It’s minutes before midnight and I’m about to give birth. Well, to a book. But, weirdly, there are correlations: this pain of pushing, pushing, and finally, in this agonizing rush of both relief and loss, it’s out there.
OFF BALANCE, my first ballet novel, is out there, in stores. My baby, out in the world. But I didn’t choose Mother’s Day as its pub day for just this reason. I did it, because, if you’ve read my blog through the years, you’ll know that I’m a strong advocate for the “motherless daughters” movement, this alternate way to celebrate Mother’s Day for those of us whose mothers have died. (https://www.theclassicalgirl.com/gentle-tips-motherless-daughter-mothers-day/) I’ve made some wonderful connections with like-minded women (sorry guys; weirdly, this feels like a girls’ only club. You don’t mind, do you?), and it’s given me an interesting conversation topic for friends whose mothers are still living. And some of these friends, ironically, feel a sense of loss themselves. For some of them, their relationships with their mothers are crap. Dysfunctional. Hurtful. And they look over at us, the motherless daughters’ club, and all our fond memories of Mom. And it makes them hurt even worse.
Wow. There’s a lot of us hurting on Mother’s Day.
OFF BALANCE features two female protagonists. Daughters (duh). Hurting daughters. Only they don’t know it, because they’ve cleverly hidden it from themselves. It’s easier that way. You lost your mom as a kid? The unspeakable agony and loss of it, at age 10? Suppose you’re part of a family that covers that kind of pain up and just focuses on the positive stuff, the future. And two years later, there’s a stepmother, and she’s great, and really, you’re fine, and everyone in the family agrees, so, therefore, you are, and so the pain should be gone. And ballet’s all about illusion anyway, and hiding your pain. Kill two birds with one stone. Mom gone, but ballet career, even when you’re just a teen, is looking great. And it all pays off. Only the career, a decade later, gets killed, too. But you know the drill: out of sight, out of mind, moving on, you’re fine, really. And now, the second narrator: Mom’s alive and that’s great. A scare, many years back, but now she’s great. Okay, demanding, but great. Okay, occasionally psychotic, but great. Increasingly excessive demands, emotional blackmail, using her love as a weapon, but, really, great. Until her demands go a little too far…

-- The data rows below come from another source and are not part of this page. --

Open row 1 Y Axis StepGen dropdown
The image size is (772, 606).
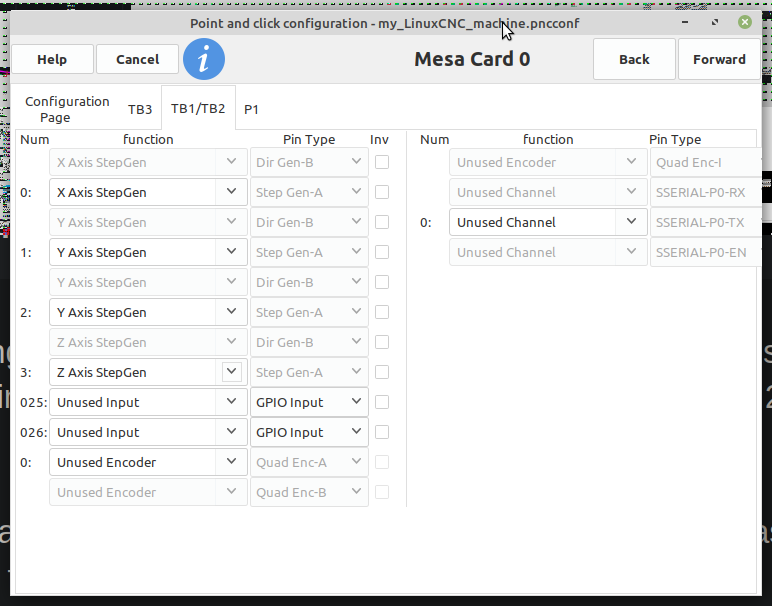[x=148, y=253]
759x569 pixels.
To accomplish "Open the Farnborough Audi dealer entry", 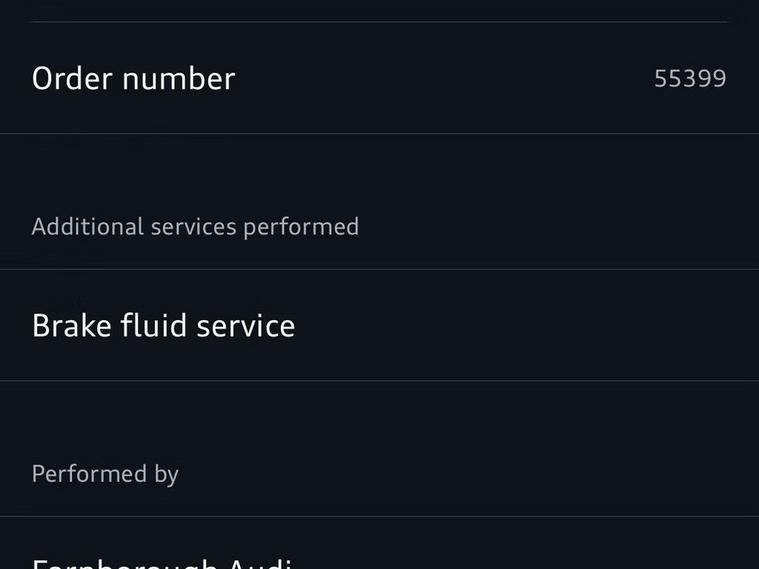I will click(161, 562).
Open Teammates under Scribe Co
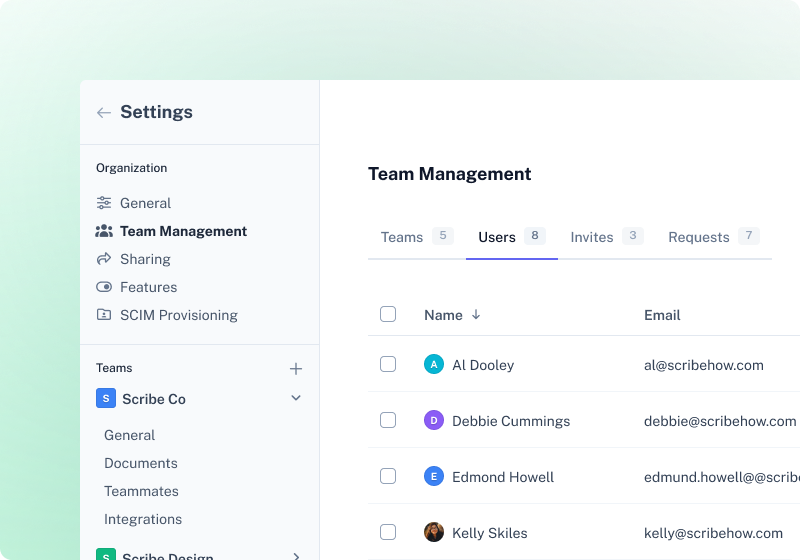This screenshot has height=560, width=800. coord(141,491)
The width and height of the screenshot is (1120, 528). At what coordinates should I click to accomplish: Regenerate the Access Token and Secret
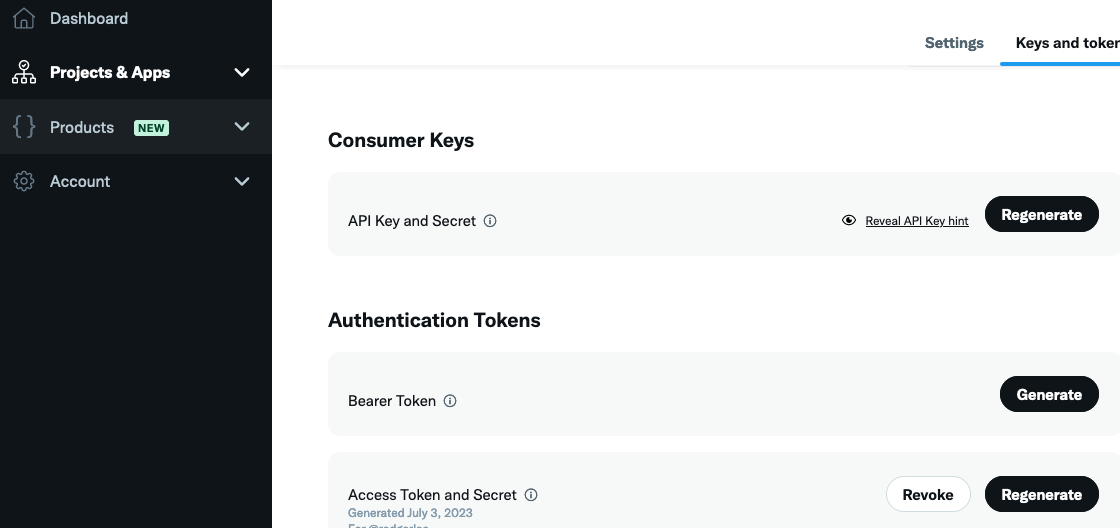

This is OFF BALANCE. My baby. Today my baby is born and it flies out of the nest. Like a child being born and heading off to college a few hours later. And all I can do is wring my hands, watch it take flight, and pray for its protection. Which is pretty much all I can do for my own baby (the “real” kind), now sixteen, making his first tentative steps out there in the world. Between the two experiences, I must say, this is a Mother’s Day I won’t soon forget.
Wishing every daughter (okay, okay, and/or son) out there a happy Mother’s Day, whether you’ve given birth or not, whether your relationship with your mother is good or not. Strained, loving, absent, violent, hurtful, helpful, anxious or ambivalent–there’s room for it all today.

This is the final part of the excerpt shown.